Notice of Department of State Sanctions Actions on March 17, 2020 
Pursuant to Executive Order 13894 of October 14, 2019, Blocking 
Property and Suspending Entry of Certain Persons Contributing to the 
Situation in Syria

SUMMARY: The Secretary of State imposed sanctions on one individual on 
March 17, 2020 pursuant to E.O. 13894, Blocking Property and Suspending 
Entry of Certain Persons Contributing to the Situation in Syria.

DATES: The Secretary of State's determination and selection of certain 
sanctions to be imposed upon the one individual identified in the 
SUPPLEMENTARY INFORMATION section were effective on March 17, 2020.

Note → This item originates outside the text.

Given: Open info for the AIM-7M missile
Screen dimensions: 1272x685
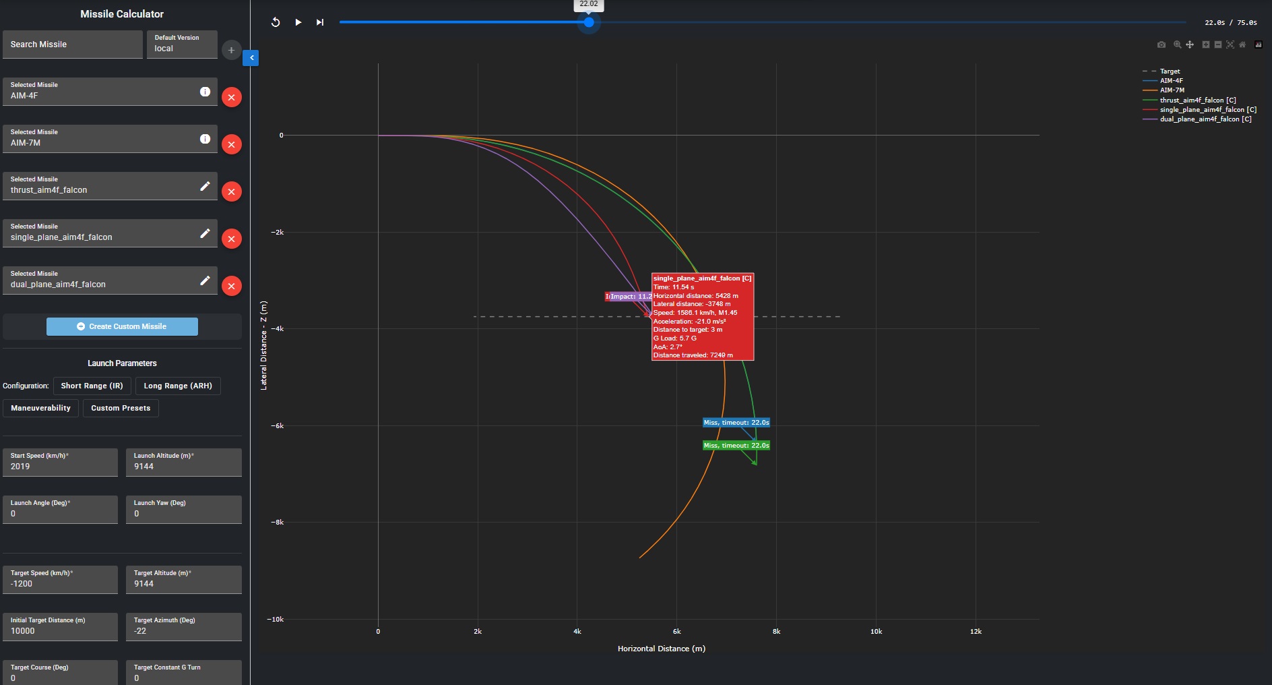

FOR FURTHER INFORMATION CONTACT: Taylor Ruggles, Director, Office of 
Economic Sanctions Policy and Implementation, Bureau of Economic and 
Business Affairs, Department of State, Washington, DC 20520, tel.: 
(202) 647 7677, email: [email protected].

SUPPLEMENTARY INFORMATION: Pursuant to Section 2(a) of E.O. 13894, the 
Secretary of State, in consultation with the Secretary of the Treasury, 
the Secretary of Commerce, the Secretary of Homeland Security, and the 
United States Trade Representative, and with the President of the 
Export-Import Bank, the Chairman of the Board of Governors of the 
Federal Reserve System, and other agencies and officials as 
appropriate, is authorized to impose on a person any of the sanctions 
described in section 2(c) of E.O. 13894 upon determining that the 
person met any criteria set forth in section 2(a)(i)(A) of E.O. 13894.
    In an action on March 17, 2020, the Secretary of State determined, 
pursuant to Section 2(a)(i)(A) of E.O. 13894, that Syrian Defense 
Minister Ali Abdullah Ayoub is responsible for or complicit in, has 
directly or indirectly engaged in, attempted to engage in, or financed, 
the obstruction, disruption, or prevention of a ceasefire in northern 
Syria.

[[Page 38237]]

    Pursuant to Section 2(c) of E.O. 13894, the Secretary of State 
selected the following sanctions to be imposed upon Ali Abdullah Ayoub:
     Prohibit any United States financial institution that is a 
U.S. person from making loans or providing credits to Ali Abdullah 
Ayoub totaling more than $10,000,000 in any 12-month period, unless Ali 
Abdullah Ayoub is engaged in activities to relieve human suffering and 
the loans or credits are provided for such activities (Section 2(c)(i) 
of E.O. 13894)
     prohibit any transactions in foreign exchange that are 
subject to the jurisdiction of the United States and in which Ali 
Abdullah Ayoub has any interest (Section 2(c)(ii) of E.O. 13894);
     prohibit any transfers of credit or payments between 
banking institutions or by, through, or to any banking institution, to 
the extent that such transfers or payments are subject to the 
jurisdiction of the United States and involve any interest of Ali 
Abdullah Ayoub (Section 2(c)(iii) of E.O. 13894);
     block all property and interests in property that are in 
the United States, that hereafter come within the United States, or 
that are or hereafter come within the possession or control of any 
United States person of Ali Abdullah Ayoub, and provide that such 
property and interests in property may not be transferred, paid, 
exported, withdrawn, or otherwise dealt in (Section 2(c)(iv) of E.O. 
13894);
     prohibit any United States person from investing in or 
purchasing significant amounts of equity or debt instruments of Ali 
Abdullah Ayoub (Section 2(c)(v) of E.O. 13894);
     restrict or prohibit imports of goods, technology, or 
services, directly or indirectly, into the United States from Ali 
Abdullah Ayoub (Section 2(c)(vi) of E.O. 13894).

Taylor V. Ruggles,
Director, Office of Economic Sanctions Policy and Implementation, 
Bureau of Economic and Business Affairs, Department of State.